The result provides no clear mandate for more school closures. Some 45 per cent of members defied their union and only about 53 per cent of members voted - scarcely a ringing endorsement of the strategy worked out by radicals in the Central Executive Committee.
Even before this, the focus was on the union's decision not to allow its 17,000 members to vote on the offer of £27 an hour for supervision and substitution. This decision has drawn a ferocious response from the grassroots. The executive instead advised members to withdraw from these duties. The main business - the Government's actual offer to provide a pay structure for these services - was not put to members.
ASTI is the only teaching union reluctant to ballot members on the supervision package. The Teachers' Union of Ireland is conducting a postal ballot of members. Yesterday, the Irish National Teachers' Organisation put the offer to a ballot of members.
Senator Joe O'Toole, general secretary of the INTO, said it was the best offer available in current circumstances. Other issues, such as the pensionability of the £27 an hour - worth a total of £1,000 a year - could be addressed at another time.
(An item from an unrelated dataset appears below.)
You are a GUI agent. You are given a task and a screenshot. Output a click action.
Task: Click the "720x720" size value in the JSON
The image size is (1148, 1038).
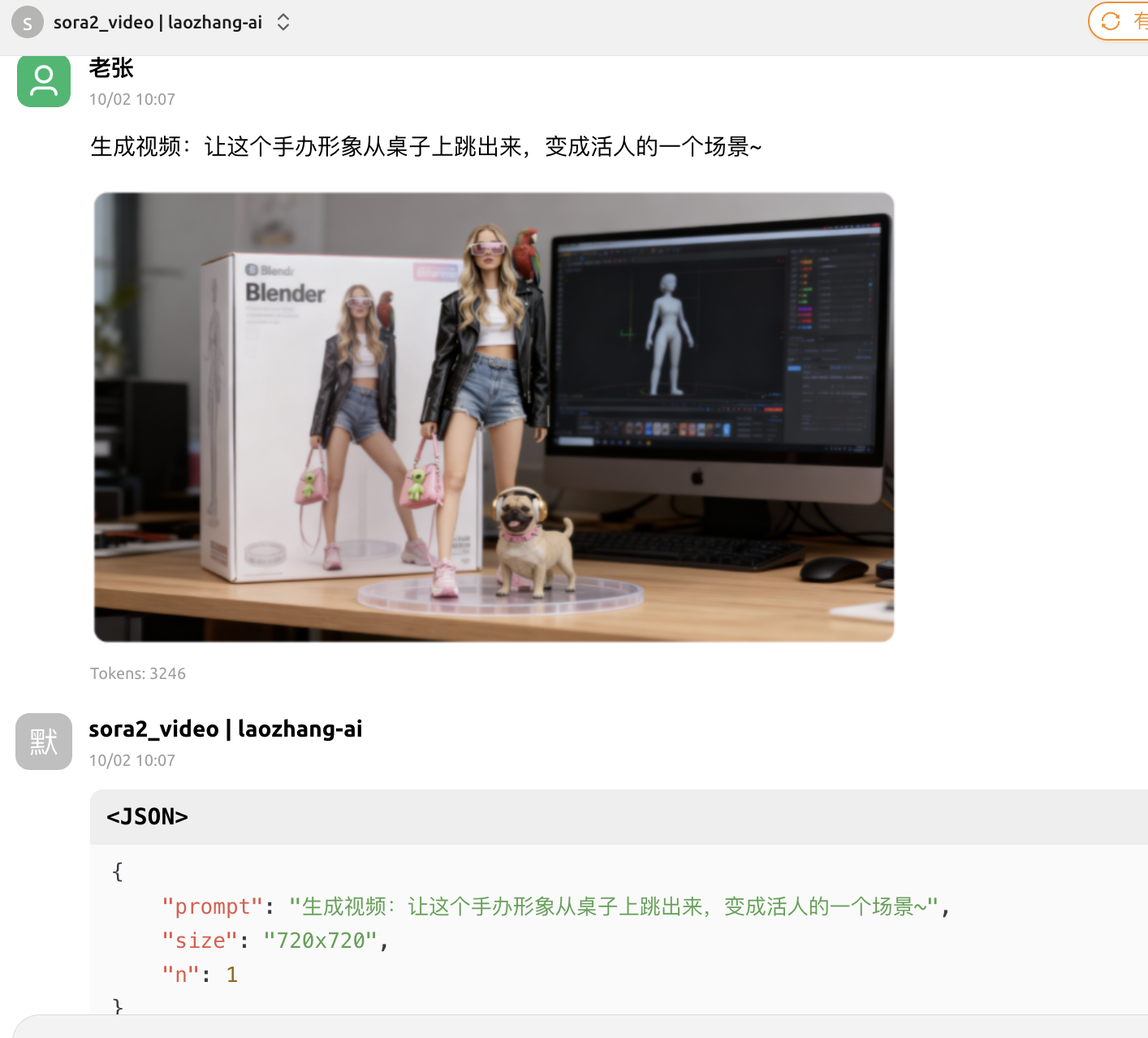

It all seems a plausible strategy, so why did the ASTI not adopt it?
The issue of supervision and substitution for no payment has been a long running sore in Irish education. The ASTI pay campaign did, at least, highlight this madness. A deal on supervision was hammered out between the three teaching unions, school managers and the Department of Education last month. The nine negotiators from the teaching unions were convinced the deal would sail through.
But there was one factor all sides overlooked - unfinished business from the ASTI's disastrous pay campaign. Emotions have been running high. Votes of no-confidence have been tabled in the leadership. The divisions and bitterness which have long been a feature of the ASTI have become more intense.
When the ASTI executive met two weeks ago , only about 146 of the 180 members were present. Things quickly escalated out of control.
Rather than discussing the supervision offer, a minority began to demand a proper debate on the pay debacle. There was chanting and name-calling. It was, said one member, an "expression of pent-up anger. We had been led to the promised land of a 30 per cent pay rise - but we were now dejected and defeated. Something had to give".
With emotions rising, the tide began to turn against the supervision deal. A vote for the offer by members would clearly represent the death knell for the pay campaign, and this was too much for a majority of executive committee members. The meeting voted by 76 to 70 not to ballot.
The union is riven as never before. It must also counter public anger that it is dismissing £27 an hour when the economy is tipping into recession.
Even now, some of the hard-liners believe they can win, that more militancy in the run-in to an election is the answer.